▶ Material to process

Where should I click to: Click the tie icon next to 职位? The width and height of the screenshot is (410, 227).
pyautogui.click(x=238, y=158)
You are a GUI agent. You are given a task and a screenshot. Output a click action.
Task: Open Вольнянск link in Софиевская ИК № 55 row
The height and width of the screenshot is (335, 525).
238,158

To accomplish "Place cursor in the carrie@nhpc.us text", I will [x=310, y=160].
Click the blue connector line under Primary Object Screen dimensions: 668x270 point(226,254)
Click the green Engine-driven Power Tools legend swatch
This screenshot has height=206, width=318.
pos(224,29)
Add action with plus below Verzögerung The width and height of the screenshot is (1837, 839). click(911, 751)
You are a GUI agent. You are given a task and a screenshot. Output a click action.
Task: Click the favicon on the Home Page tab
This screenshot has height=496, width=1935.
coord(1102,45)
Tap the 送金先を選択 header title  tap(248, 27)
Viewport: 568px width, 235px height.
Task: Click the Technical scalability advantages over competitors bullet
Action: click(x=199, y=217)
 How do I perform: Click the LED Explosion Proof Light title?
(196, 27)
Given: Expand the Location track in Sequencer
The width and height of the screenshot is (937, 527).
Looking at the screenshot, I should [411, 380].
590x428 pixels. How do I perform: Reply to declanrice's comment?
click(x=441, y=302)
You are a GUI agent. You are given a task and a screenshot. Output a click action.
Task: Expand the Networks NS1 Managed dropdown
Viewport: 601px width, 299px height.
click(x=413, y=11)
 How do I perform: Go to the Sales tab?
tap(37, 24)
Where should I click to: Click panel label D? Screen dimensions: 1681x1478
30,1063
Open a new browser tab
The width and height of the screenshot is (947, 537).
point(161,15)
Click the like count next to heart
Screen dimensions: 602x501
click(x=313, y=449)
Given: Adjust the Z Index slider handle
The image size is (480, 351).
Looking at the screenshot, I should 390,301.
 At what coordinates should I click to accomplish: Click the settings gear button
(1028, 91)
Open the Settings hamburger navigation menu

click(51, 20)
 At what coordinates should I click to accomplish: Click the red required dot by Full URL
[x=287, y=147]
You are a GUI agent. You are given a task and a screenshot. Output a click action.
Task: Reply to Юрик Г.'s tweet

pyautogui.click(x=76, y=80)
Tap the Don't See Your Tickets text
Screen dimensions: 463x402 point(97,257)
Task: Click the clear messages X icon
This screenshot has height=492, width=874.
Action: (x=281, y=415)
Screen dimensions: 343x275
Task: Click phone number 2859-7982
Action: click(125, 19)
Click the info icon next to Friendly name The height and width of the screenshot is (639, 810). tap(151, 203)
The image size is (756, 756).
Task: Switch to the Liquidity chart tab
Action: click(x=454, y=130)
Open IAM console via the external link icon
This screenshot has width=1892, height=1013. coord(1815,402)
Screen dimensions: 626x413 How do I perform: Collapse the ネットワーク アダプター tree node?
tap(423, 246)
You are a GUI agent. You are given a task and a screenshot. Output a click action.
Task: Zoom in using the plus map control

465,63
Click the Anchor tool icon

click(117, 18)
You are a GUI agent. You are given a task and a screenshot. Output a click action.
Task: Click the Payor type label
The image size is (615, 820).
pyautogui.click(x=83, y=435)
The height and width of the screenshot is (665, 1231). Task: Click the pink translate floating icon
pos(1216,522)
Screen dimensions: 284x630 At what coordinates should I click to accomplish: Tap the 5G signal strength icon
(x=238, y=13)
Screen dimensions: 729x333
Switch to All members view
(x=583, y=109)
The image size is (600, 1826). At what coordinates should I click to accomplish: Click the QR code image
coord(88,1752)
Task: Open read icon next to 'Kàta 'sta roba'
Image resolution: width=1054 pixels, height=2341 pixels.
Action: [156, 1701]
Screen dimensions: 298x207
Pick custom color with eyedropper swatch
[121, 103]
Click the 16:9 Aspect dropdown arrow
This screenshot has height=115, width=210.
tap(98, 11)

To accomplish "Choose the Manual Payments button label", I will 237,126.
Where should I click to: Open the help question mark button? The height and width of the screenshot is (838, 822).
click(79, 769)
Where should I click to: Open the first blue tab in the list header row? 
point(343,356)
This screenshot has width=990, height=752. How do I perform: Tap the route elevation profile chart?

▶ What to work on
Can you reproduce, word for word, the lines beginning with the one that contains "I will 237,126." and continuing through the one that contains "point(343,356)", with both of those lines included?

▶ Result of this task
To accomplish "Choose the Manual Payments button label", I will 237,126.
Where should I click to: Open the help question mark button? The height and width of the screenshot is (838, 822).
click(79, 769)
Where should I click to: Open the first blue tab in the list header row? 
point(343,356)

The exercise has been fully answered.